2. Assim, a falta de citação das instituições de segurança social só produz nulidade se a irregularidade cometida puder influir no exame ou na decisão da causa, não sendo de conhecimento oficioso e antes estando dependente de arguição pela parte interessada, no prazo geral de dez dias a contar do respectivo conhecimento, nos termos dos arts. 195.º, n.º 1, 196.º, 197.º e 199.º, n.º 1 do Código de Processo Civil.

3. Havendo condenação do responsável a pagar ao sinistrado a indemnização por incapacidade temporária a que este tem direito, com observância do que decorre do art. 31.º do DL n.º 28/2004, de 4/02 – retenção e entrega directa à instituição de segurança social do valor correspondente aos subsídios de doença pagos, até ao limite do montante da indemnização devida –, a falta de oportuna citação da Segurança Social não tem influência na decisão da causa susceptível de traduzir nulidade.
Decisão Texto Integral:
Acordam na Secção Social do Tribunal da Relação de Guimarães:

1. Relatório

Nos presentes autos de acção declarativa de condenação, com processo especial emergente de acidente de trabalho, em que é A. L. P. e são RR. COMPANHIA DE SEGUROS X PORTUGAL, S.A. e J. M., a tentativa de conciliação frustrou-se porque o sinistrado não aceitou o resultado do exame médico e a seguradora invocou a descaracterização do sinistro como acidente de trabalho, pelo que o A. veio apresentar petição inicial, pedindo a condenação das RR., na medida das respectivas responsabilidades, a pagarem-lhe pensão por incapacidade permanente, indemnização por incapacidades temporárias e despesas com deslocações a tribunal no valor de 35.00 € e a tratamentos médicos no valor de 1.057,20 €, bem como juros de mora sobre as respectivas quantias.
As RR. não contestaram, pelo que foi proferido despacho saneador e a considerar confessados os factos alegados na petição inicial, determinando-se o prosseguimento dos autos para determinação das incapacidades temporárias e permanente.

Realizada a perícia por junta médica, a mesma atribuiu ao A. as seguintes incapacidades:

- ITA por 192 dias (entre 03.02.2017 e 03.04.2017 e entre 23.02.2018 e 04.07.2018);
- ITP de 20% por 325 dias (de 04.04.2017 a 22.02.2018);
- IPP de 1%, desde a data da alta clínica.

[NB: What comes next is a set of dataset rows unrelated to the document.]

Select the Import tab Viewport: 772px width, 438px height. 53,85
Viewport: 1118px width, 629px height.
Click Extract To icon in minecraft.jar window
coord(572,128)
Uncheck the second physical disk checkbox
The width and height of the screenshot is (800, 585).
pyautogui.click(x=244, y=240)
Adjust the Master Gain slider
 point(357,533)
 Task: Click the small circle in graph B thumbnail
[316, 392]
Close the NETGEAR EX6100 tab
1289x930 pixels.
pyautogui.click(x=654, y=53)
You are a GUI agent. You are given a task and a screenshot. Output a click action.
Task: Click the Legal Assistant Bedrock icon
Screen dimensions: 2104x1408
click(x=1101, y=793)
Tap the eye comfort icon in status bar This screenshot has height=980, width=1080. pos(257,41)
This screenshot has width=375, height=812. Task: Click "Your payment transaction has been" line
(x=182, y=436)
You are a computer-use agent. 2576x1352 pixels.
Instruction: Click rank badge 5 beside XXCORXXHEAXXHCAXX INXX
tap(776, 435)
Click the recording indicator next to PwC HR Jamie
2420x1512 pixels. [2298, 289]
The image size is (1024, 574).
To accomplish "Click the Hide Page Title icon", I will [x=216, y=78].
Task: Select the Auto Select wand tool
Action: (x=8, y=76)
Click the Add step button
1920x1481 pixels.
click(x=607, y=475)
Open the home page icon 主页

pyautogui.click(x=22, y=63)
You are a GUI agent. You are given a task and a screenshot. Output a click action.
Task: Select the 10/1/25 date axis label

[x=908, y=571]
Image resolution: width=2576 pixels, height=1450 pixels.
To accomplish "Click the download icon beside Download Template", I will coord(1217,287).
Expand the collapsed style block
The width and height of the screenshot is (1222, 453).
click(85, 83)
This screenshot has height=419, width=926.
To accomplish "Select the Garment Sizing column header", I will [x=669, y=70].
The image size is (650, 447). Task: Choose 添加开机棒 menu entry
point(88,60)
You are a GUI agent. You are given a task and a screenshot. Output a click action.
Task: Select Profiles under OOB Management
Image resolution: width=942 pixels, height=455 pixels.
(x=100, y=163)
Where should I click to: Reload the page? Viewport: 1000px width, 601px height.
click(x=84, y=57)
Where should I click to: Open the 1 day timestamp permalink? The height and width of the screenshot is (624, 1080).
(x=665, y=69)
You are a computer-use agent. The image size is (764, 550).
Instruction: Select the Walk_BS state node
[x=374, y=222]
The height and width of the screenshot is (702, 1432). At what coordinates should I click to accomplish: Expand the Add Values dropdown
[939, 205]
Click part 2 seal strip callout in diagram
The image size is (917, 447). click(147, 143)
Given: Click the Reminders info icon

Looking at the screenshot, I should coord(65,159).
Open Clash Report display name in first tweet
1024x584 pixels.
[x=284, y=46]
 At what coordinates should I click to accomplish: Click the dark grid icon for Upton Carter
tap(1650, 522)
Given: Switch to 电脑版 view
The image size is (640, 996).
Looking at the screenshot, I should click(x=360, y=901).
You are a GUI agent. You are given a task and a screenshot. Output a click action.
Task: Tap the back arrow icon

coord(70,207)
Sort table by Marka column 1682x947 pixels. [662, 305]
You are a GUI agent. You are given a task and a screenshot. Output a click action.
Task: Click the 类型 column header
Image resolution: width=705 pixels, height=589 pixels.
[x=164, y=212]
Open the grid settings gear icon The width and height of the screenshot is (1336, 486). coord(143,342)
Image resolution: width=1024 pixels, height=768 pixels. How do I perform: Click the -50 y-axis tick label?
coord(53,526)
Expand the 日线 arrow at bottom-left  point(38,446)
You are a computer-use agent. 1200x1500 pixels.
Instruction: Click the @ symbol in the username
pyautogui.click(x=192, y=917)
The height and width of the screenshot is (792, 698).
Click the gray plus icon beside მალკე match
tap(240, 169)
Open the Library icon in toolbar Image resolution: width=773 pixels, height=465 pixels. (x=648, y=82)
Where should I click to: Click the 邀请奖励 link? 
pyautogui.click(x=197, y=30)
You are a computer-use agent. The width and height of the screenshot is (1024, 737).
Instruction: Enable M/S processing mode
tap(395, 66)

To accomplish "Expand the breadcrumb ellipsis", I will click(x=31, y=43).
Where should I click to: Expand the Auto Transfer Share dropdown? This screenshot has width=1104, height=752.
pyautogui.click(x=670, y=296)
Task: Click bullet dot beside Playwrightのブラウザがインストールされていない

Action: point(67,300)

Seguidamente, proferiu-se sentença, que, fundamentando-se na confissão dos factos invocados na petição inicial e no resultado da perícia por junta médica, decidiu condenar:

1. A Companhia de Seguros X Portugal, S.A., a pagar ao A.:

- a pensão anual e vitalícia, obrigatoriamente remível, de 77.92 €, a partir de 03.02.2018;
- a quantia de 1.976.24 €, a titulo de indemnização pelos períodos de incapacidade temporária;
- juros de mora sobre o capital de remição e a indemnização pelos períodos de incapacidade temporária, desde a data da alta;
- a quantia de 35.00 €, a título de despesas de transportes, acrescida de juros de mora, desde 18.03.2019;

2. O R. J. M., a pagar ao A.:

- a pensão anual e vitalícia, obrigatoriamente remível, de 13.02 €, a partir de 03.02.2018;
- a quantia de 431.01 €, a titulo de indemnização pelos períodos de incapacidade temporária;
- juros de mora sobre o capital de remição e a indemnização pelos períodos de incapacidade temporária, desde a data da alta.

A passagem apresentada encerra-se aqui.